The connection between the existence of the edge states and bulk properties has been investigated extensively in electronics, acoustics, and optics [18–23]. Very much attention is drawn to designing particular structures that fulfill certain requirements, to favor or forbid the existence of edge states. Ideally, those edge states are ’isolated’ such that they don’t interact with bulk states, as well as other edge states with different propagation direction (time reversal partner) or different polarization, which eventually leads to many interesting features, such as one-way transportation, back-scattering immunity, or optical diode [22–26]. All the aforementioned features about the edge states apply for the Hermitian bulk system without any imperfections.

Practically, one edge state may be possibly coupled to bulk modes or the edge state on the opposite edge.
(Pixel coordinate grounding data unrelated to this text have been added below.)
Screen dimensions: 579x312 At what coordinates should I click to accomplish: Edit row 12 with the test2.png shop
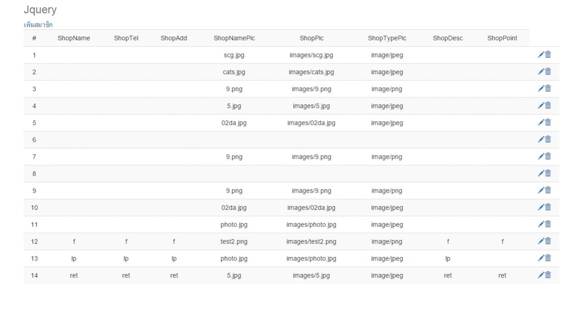[541, 241]
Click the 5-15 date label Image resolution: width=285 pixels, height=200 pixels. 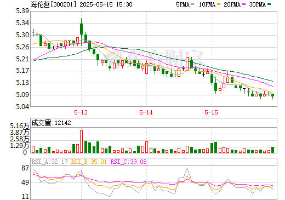[x=211, y=112]
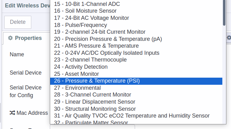231x129 pixels.
Task: Choose 17 - 24-Bit AC Voltage Monitor
Action: click(136, 18)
Indeed, a ’magnetic’ scatter can give rise to scattering of the spin edge state in topological insulator, making it couple to the oppositely propagating state. In non-Hermitian settings, it is found that much more is involved. As an example, the system with parity-time (PT) symmetry is one of typical types of non-Hermitian systems. In optics, PT-symmetric system needs the refractive index with the space distribution n(x) = n^*(−x) (* respects complex conjugation). In such system, the eigenvalue spectrum is still real with smaller non-Hermiticity, while with large enough non-Hermiticity, the real spectrum bifurcates into complex plane. In recent years, there are several papers about PT-symmetric systems with edge states and their properties. Zhao and co-authors found that robust light states exist due to the PT-symmetric transition in non-Hermitian optical materials [27]. Malzard and co-authors found that topologically protected edge states exist in non-Hermitian system, while disappear in the corresponding Hermitian limit [28]. Interestingly, Tony Lee pointed out that in one-dimensional non-Hermitian lattice system, the topological invariant becomes fractional, which may lead to further modification of bulk edge correspondence in general non-Hermitian settings [29].

In this paper, we show that at low non-Hermitian regime, the edge states of a dimerized waveguide chain exist regardless of whether the overall structure respect PT-symmetry globally or not. We further show that the edge and bulk states can be strongly coupled, yielding anti-crossing feature as the non-Hermiticity increases. The mode hybridization between the edge and bulk states is due to the presence of non-Hermiticity, leading the merging of lower and upper bands, that inevitably gives rise to the overlapping of the edge state and bulk band states in the band diagram. Due to the presence of the strong coupling between the bulk states and edge states, those states may be adiabatically converted into each other in a judiciously designed PT-symmetric waveguide chain. Our results are further verified by a non-Hermitian coupled mode theory developed before [30].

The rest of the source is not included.